Given problem: Could you rewrite the records from the start up to and including the line with "Action: (239, 41)", swapping "Switch" for "Change" and leaving everything else unchanged?

>> start

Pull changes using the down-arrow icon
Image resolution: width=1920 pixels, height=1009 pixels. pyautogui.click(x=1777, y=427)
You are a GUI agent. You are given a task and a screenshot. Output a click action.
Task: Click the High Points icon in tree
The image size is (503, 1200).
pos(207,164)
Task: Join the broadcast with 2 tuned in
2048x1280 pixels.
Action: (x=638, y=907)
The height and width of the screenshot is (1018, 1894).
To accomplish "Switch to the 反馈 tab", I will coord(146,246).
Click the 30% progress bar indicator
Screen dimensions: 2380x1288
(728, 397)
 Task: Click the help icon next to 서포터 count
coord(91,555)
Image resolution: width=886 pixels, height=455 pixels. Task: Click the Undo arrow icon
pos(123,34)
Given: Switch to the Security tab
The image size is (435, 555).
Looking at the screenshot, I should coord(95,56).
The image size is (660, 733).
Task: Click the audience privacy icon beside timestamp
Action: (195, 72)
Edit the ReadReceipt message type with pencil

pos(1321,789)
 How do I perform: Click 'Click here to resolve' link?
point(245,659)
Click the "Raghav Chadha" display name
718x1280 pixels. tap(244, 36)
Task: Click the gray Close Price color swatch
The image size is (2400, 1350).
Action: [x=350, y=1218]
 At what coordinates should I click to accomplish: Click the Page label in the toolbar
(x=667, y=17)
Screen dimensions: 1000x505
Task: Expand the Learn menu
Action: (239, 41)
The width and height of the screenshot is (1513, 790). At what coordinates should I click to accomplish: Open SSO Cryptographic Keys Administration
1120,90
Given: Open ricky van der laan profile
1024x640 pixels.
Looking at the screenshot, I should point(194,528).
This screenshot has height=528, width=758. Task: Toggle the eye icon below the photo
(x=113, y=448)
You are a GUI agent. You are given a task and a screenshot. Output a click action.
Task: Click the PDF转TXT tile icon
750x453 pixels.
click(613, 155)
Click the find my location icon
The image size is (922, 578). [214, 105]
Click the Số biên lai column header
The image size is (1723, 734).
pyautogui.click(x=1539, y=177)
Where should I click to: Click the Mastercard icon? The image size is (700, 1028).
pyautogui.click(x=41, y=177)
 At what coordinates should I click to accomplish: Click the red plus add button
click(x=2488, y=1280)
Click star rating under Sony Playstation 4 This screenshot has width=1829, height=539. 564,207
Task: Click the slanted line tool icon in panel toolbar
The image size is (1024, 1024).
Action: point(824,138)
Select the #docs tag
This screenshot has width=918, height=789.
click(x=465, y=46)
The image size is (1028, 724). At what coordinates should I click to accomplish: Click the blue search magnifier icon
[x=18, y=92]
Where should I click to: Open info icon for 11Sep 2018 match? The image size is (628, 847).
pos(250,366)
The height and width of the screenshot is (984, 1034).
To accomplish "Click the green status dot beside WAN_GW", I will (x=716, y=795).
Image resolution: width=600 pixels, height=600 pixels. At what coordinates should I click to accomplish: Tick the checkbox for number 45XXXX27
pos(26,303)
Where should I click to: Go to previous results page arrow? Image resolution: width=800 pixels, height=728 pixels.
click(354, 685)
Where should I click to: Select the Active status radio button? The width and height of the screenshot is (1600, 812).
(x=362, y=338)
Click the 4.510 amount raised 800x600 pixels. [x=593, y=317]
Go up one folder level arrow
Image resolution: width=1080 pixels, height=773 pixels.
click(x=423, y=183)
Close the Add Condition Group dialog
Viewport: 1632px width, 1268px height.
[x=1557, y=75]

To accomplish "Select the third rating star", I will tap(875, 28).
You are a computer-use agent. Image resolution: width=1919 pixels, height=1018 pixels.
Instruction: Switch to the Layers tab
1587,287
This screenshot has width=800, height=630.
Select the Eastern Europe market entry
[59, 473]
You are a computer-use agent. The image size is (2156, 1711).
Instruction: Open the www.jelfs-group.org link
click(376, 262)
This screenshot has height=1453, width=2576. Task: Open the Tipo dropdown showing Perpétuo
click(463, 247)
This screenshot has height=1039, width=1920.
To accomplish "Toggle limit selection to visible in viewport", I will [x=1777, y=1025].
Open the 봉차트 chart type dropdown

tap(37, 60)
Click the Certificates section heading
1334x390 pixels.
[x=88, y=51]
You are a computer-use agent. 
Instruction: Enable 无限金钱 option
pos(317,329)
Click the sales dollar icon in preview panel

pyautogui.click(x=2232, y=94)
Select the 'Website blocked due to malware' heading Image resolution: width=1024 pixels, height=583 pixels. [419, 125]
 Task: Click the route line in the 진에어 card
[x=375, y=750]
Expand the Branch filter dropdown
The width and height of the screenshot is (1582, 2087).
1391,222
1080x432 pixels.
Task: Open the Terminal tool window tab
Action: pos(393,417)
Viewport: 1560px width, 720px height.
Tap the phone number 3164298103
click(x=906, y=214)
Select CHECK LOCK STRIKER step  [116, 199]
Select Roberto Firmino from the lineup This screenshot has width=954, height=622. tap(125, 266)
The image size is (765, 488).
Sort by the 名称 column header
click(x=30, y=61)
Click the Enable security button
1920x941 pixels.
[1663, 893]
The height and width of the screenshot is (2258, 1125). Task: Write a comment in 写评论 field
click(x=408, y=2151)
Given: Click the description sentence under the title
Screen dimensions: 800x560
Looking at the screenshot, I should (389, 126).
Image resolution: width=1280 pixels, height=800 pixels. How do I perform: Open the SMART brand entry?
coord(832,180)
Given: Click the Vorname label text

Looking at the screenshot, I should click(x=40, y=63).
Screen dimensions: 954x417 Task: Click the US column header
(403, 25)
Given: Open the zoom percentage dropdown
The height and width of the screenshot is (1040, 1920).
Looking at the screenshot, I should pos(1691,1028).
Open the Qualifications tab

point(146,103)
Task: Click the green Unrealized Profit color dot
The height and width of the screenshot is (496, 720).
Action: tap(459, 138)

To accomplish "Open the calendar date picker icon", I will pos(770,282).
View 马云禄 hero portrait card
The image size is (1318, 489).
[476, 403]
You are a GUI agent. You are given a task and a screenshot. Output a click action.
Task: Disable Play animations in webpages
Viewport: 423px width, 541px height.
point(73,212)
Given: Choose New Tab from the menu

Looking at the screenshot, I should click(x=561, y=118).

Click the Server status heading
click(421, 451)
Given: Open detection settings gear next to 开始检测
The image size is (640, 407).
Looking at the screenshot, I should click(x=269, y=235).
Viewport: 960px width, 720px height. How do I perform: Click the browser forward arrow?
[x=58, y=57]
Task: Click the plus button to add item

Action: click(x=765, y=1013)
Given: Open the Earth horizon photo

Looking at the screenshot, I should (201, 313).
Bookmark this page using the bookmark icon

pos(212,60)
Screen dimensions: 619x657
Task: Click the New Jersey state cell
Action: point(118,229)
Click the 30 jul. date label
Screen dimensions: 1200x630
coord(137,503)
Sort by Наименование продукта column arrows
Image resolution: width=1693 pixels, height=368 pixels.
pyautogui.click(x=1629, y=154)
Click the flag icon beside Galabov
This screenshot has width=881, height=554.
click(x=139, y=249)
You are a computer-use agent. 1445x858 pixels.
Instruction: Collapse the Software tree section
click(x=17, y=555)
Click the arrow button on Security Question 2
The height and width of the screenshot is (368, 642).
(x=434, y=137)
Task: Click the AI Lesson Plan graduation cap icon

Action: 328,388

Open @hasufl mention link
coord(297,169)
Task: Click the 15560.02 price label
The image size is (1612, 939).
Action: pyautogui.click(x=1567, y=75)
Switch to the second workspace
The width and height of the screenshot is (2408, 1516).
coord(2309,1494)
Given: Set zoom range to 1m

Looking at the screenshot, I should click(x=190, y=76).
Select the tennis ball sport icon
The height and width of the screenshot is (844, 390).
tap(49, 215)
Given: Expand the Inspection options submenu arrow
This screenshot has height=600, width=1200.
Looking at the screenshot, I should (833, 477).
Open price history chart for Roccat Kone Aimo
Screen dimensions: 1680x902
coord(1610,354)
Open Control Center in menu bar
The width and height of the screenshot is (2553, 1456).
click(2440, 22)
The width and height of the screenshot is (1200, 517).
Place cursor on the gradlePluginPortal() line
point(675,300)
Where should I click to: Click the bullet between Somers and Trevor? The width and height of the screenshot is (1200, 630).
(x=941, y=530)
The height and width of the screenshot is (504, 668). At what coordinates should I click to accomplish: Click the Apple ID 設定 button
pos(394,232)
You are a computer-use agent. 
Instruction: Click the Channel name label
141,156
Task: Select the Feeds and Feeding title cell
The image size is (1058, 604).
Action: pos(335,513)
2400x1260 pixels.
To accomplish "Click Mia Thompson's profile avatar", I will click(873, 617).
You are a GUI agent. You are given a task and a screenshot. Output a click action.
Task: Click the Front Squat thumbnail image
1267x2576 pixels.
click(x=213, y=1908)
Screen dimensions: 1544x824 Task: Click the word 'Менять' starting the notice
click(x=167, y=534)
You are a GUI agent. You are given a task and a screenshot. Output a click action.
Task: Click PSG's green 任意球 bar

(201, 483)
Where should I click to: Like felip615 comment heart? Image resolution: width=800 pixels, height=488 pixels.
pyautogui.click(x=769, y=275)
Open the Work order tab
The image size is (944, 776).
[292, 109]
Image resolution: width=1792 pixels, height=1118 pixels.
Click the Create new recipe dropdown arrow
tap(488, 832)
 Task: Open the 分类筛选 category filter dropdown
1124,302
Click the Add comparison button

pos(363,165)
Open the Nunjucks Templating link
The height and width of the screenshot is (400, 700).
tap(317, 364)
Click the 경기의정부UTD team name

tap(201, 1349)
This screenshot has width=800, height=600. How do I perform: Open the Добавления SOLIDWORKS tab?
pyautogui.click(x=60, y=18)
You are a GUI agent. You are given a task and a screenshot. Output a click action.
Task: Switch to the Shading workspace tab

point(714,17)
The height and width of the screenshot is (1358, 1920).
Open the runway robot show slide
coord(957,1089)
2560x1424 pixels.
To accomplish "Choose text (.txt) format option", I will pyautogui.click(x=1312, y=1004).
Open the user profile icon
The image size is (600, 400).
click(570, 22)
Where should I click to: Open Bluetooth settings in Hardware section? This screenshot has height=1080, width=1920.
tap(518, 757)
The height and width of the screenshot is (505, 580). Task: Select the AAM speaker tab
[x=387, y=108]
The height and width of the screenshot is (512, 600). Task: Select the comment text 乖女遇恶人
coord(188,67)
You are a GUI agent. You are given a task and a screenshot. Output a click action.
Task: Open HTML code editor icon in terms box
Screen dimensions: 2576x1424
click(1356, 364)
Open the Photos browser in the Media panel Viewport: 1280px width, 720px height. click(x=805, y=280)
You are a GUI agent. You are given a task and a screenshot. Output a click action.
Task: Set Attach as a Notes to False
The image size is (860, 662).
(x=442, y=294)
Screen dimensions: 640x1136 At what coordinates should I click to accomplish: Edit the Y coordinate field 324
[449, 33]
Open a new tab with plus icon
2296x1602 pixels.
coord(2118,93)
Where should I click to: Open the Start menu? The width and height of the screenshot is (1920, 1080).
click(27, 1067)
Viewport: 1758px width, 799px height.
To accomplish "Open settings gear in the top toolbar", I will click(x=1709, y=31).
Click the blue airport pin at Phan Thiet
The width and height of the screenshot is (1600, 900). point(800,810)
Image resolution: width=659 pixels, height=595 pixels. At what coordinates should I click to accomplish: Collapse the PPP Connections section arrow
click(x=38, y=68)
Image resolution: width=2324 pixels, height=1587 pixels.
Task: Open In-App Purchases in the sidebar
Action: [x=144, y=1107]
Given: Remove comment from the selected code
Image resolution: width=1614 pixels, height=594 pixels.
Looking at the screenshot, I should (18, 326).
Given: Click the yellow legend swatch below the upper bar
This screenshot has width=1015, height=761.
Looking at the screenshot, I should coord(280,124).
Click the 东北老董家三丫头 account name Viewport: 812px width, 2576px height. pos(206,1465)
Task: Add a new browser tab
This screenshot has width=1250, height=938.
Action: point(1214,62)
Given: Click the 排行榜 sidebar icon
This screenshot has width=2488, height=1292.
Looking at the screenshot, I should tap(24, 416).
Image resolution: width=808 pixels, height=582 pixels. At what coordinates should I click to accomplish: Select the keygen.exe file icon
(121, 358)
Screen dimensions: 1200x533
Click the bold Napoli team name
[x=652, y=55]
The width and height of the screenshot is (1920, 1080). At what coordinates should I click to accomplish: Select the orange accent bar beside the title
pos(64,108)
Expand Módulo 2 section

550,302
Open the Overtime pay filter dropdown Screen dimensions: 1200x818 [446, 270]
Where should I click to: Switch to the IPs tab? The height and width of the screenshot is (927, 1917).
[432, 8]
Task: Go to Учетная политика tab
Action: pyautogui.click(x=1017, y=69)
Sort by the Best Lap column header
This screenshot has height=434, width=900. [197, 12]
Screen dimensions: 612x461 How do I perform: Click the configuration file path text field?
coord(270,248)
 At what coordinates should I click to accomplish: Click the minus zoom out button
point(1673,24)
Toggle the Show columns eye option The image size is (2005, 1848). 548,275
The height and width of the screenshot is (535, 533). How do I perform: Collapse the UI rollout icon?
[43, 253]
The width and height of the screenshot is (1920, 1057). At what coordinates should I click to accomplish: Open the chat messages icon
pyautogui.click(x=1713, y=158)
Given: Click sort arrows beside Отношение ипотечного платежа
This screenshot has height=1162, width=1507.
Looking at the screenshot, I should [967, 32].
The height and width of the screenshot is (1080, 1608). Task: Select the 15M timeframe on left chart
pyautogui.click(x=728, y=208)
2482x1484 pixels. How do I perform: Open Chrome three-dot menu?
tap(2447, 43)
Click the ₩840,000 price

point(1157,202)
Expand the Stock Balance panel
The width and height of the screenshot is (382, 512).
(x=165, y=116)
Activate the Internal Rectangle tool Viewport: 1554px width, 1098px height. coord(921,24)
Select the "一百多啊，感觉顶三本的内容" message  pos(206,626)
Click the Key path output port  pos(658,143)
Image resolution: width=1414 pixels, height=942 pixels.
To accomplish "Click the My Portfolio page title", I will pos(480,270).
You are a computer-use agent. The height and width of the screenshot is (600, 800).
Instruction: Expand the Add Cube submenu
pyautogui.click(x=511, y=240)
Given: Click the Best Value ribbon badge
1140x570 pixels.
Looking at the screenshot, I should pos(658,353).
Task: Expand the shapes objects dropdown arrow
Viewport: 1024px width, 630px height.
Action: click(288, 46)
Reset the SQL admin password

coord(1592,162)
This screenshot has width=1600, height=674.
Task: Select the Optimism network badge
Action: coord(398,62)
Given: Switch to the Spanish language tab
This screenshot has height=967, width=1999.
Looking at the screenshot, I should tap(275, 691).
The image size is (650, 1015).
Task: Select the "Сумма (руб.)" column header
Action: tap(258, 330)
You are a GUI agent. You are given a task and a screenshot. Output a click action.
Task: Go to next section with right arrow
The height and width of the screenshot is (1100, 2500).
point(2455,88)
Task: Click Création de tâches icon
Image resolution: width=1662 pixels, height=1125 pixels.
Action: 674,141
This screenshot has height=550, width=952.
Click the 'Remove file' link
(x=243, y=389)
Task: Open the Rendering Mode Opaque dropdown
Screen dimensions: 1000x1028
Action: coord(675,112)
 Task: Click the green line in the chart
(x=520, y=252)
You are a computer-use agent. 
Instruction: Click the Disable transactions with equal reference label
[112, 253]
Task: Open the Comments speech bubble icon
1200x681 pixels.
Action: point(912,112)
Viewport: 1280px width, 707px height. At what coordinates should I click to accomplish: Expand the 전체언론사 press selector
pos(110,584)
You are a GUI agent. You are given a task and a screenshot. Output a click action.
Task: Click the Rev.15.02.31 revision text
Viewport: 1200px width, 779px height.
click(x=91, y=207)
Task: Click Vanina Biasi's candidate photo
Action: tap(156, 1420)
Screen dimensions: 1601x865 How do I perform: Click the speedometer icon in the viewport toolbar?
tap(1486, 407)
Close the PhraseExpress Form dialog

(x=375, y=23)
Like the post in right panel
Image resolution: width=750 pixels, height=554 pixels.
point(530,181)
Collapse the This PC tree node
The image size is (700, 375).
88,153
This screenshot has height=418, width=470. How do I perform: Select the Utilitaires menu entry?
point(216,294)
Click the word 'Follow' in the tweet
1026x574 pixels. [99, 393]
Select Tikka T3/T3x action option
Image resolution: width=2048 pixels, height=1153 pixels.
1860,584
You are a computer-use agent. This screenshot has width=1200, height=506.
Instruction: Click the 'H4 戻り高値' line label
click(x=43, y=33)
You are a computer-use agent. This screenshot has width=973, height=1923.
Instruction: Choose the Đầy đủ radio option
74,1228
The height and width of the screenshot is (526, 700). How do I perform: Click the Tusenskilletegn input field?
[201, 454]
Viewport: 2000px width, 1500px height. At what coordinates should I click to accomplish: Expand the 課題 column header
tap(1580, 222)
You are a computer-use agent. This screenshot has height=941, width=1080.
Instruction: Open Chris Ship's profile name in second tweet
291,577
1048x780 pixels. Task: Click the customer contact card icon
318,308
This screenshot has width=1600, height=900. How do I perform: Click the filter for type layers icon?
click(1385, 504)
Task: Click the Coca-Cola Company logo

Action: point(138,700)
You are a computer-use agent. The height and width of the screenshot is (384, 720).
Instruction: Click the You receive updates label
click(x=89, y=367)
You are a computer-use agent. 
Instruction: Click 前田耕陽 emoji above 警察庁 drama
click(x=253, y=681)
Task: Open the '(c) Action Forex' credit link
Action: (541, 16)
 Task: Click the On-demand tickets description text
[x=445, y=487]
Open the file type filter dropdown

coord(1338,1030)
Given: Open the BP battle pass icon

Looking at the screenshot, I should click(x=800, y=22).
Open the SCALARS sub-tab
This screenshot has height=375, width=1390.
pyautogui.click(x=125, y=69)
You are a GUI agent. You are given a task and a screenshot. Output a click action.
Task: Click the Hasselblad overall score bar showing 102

>> end

Written answer:
Pull changes using the down-arrow icon
Image resolution: width=1920 pixels, height=1009 pixels. pyautogui.click(x=1777, y=427)
You are a GUI agent. You are given a task and a screenshot. Output a click action.
Task: Click the High Points icon in tree
The image size is (503, 1200).
pos(207,164)
Task: Join the broadcast with 2 tuned in
2048x1280 pixels.
Action: (x=638, y=907)
The height and width of the screenshot is (1018, 1894).
To accomplish "Change to the 反馈 tab", I will coord(146,246).
Click the 30% progress bar indicator
Screen dimensions: 2380x1288
(728, 397)
 Task: Click the help icon next to 서포터 count
coord(91,555)
Image resolution: width=886 pixels, height=455 pixels. Task: Click the Undo arrow icon
pos(123,34)
Given: Change to the Security tab
The image size is (435, 555).
Looking at the screenshot, I should coord(95,56).
The image size is (660, 733).
Task: Click the audience privacy icon beside timestamp
Action: (195, 72)
Edit the ReadReceipt message type with pencil

pos(1321,789)
 How do I perform: Click 'Click here to resolve' link?
point(245,659)
Click the "Raghav Chadha" display name
718x1280 pixels. tap(244, 36)
Task: Click the gray Close Price color swatch
The image size is (2400, 1350).
Action: [x=350, y=1218]
 At what coordinates should I click to accomplish: Click the Page label in the toolbar
(x=667, y=17)
Screen dimensions: 1000x505
Task: Expand the Learn menu
Action: (239, 41)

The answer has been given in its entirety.